EXERCISE GOAL: Rewrite all of the records below, replacing each "computer-use agent" with "screen-control agent" and changing nothing else.

Entries on finding words and elements:
************

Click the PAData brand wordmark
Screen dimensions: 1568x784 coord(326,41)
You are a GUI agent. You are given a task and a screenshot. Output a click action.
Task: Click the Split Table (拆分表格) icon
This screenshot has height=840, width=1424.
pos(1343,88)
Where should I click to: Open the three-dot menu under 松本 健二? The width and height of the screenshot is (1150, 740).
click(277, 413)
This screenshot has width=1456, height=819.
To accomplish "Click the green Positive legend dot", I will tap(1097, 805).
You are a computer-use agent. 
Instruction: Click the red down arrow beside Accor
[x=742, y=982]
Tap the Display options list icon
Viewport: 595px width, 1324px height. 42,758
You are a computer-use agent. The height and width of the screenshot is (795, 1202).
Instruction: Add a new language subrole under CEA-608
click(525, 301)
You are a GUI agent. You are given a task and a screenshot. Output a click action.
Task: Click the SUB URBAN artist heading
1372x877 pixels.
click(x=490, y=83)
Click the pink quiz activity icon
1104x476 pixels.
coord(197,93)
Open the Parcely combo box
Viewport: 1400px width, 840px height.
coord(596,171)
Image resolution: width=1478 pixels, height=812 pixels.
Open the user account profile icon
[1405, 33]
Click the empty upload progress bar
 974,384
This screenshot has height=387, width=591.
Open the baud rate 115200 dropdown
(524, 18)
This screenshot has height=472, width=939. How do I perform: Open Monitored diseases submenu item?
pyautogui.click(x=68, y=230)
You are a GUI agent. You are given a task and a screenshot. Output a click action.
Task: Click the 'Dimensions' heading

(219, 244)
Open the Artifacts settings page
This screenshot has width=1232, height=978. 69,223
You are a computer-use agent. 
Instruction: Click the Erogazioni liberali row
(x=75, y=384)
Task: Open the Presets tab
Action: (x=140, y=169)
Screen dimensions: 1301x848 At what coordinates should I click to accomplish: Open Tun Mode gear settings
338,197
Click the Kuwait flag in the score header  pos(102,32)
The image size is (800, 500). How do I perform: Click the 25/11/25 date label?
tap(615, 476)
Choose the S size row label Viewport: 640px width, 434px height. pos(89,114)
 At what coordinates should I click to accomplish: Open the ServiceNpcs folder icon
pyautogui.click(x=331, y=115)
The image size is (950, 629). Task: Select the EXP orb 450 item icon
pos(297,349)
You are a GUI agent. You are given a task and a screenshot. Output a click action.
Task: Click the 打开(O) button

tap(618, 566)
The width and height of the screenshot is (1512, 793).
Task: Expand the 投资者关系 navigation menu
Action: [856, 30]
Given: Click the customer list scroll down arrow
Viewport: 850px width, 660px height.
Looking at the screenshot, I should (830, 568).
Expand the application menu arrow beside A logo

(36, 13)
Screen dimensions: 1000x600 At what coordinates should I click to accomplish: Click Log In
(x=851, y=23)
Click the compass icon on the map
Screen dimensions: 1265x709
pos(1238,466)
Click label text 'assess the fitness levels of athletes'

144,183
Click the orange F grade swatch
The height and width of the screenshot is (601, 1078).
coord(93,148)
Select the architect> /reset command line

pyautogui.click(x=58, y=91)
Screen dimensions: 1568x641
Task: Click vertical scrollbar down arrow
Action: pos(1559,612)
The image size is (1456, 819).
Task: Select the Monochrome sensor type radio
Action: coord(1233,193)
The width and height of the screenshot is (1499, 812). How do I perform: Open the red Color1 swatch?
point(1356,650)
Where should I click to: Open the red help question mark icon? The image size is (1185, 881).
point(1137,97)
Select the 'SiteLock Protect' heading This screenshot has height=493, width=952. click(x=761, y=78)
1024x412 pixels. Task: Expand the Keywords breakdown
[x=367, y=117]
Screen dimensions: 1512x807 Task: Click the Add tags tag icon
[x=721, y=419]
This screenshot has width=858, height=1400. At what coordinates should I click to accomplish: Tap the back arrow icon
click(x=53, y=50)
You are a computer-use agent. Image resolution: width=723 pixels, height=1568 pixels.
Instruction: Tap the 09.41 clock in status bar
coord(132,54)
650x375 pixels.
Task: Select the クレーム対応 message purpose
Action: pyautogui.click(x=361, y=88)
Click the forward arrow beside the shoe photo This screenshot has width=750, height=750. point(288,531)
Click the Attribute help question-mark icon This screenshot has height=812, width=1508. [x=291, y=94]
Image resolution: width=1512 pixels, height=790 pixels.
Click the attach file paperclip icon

************

TASK SOLUTION:
Click the PAData brand wordmark
Screen dimensions: 1568x784 coord(326,41)
You are a GUI agent. You are given a task and a screenshot. Output a click action.
Task: Click the Split Table (拆分表格) icon
This screenshot has height=840, width=1424.
pos(1343,88)
Where should I click to: Open the three-dot menu under 松本 健二? The width and height of the screenshot is (1150, 740).
click(277, 413)
This screenshot has width=1456, height=819.
To accomplish "Click the green Positive legend dot", I will tap(1097, 805).
You are a screen-control agent. 
Instruction: Click the red down arrow beside Accor
[x=742, y=982]
Tap the Display options list icon
Viewport: 595px width, 1324px height. 42,758
You are a screen-control agent. The height and width of the screenshot is (795, 1202).
Instruction: Add a new language subrole under CEA-608
click(525, 301)
You are a GUI agent. You are given a task and a screenshot. Output a click action.
Task: Click the SUB URBAN artist heading
1372x877 pixels.
click(x=490, y=83)
Click the pink quiz activity icon
1104x476 pixels.
coord(197,93)
Open the Parcely combo box
Viewport: 1400px width, 840px height.
coord(596,171)
Image resolution: width=1478 pixels, height=812 pixels.
Open the user account profile icon
[1405, 33]
Click the empty upload progress bar
 974,384
This screenshot has height=387, width=591.
Open the baud rate 115200 dropdown
(524, 18)
This screenshot has height=472, width=939. How do I perform: Open Monitored diseases submenu item?
pyautogui.click(x=68, y=230)
You are a GUI agent. You are given a task and a screenshot. Output a click action.
Task: Click the 'Dimensions' heading

(219, 244)
Open the Artifacts settings page
This screenshot has width=1232, height=978. 69,223
You are a screen-control agent. 
Instruction: Click the Erogazioni liberali row
(x=75, y=384)
Task: Open the Presets tab
Action: (x=140, y=169)
Screen dimensions: 1301x848 At what coordinates should I click to accomplish: Open Tun Mode gear settings
338,197
Click the Kuwait flag in the score header  pos(102,32)
The image size is (800, 500). How do I perform: Click the 25/11/25 date label?
tap(615, 476)
Choose the S size row label Viewport: 640px width, 434px height. pos(89,114)
 At what coordinates should I click to accomplish: Open the ServiceNpcs folder icon
pyautogui.click(x=331, y=115)
The image size is (950, 629). Task: Select the EXP orb 450 item icon
pos(297,349)
You are a GUI agent. You are given a task and a screenshot. Output a click action.
Task: Click the 打开(O) button

tap(618, 566)
The width and height of the screenshot is (1512, 793).
Task: Expand the 投资者关系 navigation menu
Action: [856, 30]
Given: Click the customer list scroll down arrow
Viewport: 850px width, 660px height.
Looking at the screenshot, I should (830, 568).
Expand the application menu arrow beside A logo

(36, 13)
Screen dimensions: 1000x600 At what coordinates should I click to accomplish: Click Log In
(x=851, y=23)
Click the compass icon on the map
Screen dimensions: 1265x709
pos(1238,466)
Click label text 'assess the fitness levels of athletes'

144,183
Click the orange F grade swatch
The height and width of the screenshot is (601, 1078).
coord(93,148)
Select the architect> /reset command line

pyautogui.click(x=58, y=91)
Screen dimensions: 1568x641
Task: Click vertical scrollbar down arrow
Action: pos(1559,612)
The image size is (1456, 819).
Task: Select the Monochrome sensor type radio
Action: coord(1233,193)
The width and height of the screenshot is (1499, 812). How do I perform: Open the red Color1 swatch?
point(1356,650)
Where should I click to: Open the red help question mark icon? The image size is (1185, 881).
point(1137,97)
Select the 'SiteLock Protect' heading This screenshot has height=493, width=952. click(x=761, y=78)
1024x412 pixels. Task: Expand the Keywords breakdown
[x=367, y=117]
Screen dimensions: 1512x807 Task: Click the Add tags tag icon
[x=721, y=419]
This screenshot has width=858, height=1400. At what coordinates should I click to accomplish: Tap the back arrow icon
click(x=53, y=50)
You are a screen-control agent. Image resolution: width=723 pixels, height=1568 pixels.
Instruction: Tap the 09.41 clock in status bar
coord(132,54)
650x375 pixels.
Task: Select the クレーム対応 message purpose
Action: pyautogui.click(x=361, y=88)
Click the forward arrow beside the shoe photo This screenshot has width=750, height=750. point(288,531)
Click the Attribute help question-mark icon This screenshot has height=812, width=1508. [x=291, y=94]
Image resolution: width=1512 pixels, height=790 pixels.
Click the attach file paperclip icon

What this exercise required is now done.